Together, the Deposit Securities or Deposit Cash, as applicable, and the Cash Component constitute the “Fund Deposit,” which represents the minimum initial and subsequent investment amount for a Creation Unit of the Funds. The “Cash Component” is an amount equal to the difference between the NAV of the Shares (per Creation Unit) and the market value of the Deposit Securities or Deposit Cash, as applicable. If the Cash Component is a positive number (i.e., the NAV per Creation Unit exceeds the market value of the Deposit Securities or Deposit Cash, as applicable), the Cash Component will be such positive amount. If the Cash Component is a negative number (i.e., the NAV per Creation Unit is less than the market value of the Deposit Securities or Deposit Cash, as applicable), the Cash Component shall be such negative amount and the creator will be entitled to receive cash in an amount equal to the Cash Component. The Cash Component serves the function of compensating for any differences between the NAV per Creation Unit and the market value of the Deposit Securities or Deposit Cash, as applicable. Computation of the Cash Component excludes any stamp duty or other similar fees and expenses payable upon transfer of beneficial ownership of the Deposit Securities, if applicable, which will be the sole responsibility of the Authorized Participant (as defined below).

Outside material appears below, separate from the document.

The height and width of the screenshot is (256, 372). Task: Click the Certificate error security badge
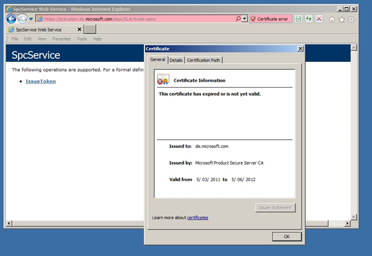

Each Fund through NSCC, makes available on each Business Day, immediately prior to the opening of business on the Exchange (currently 9:30 a.m., Eastern time), the list of the names and the required number of shares of each Deposit Security or the required amount of Deposit Cash, as applicable, to be included in the current Fund Deposit (based on information at the end of the previous Business Day) for the Fund. Such Fund Deposit is subject to any applicable adjustments as described below, in order to effect purchases of Creation Units of the Fund until such time as the next-announced composition of the Deposit Securities or the required amount of Deposit Cash, as applicable, is made available.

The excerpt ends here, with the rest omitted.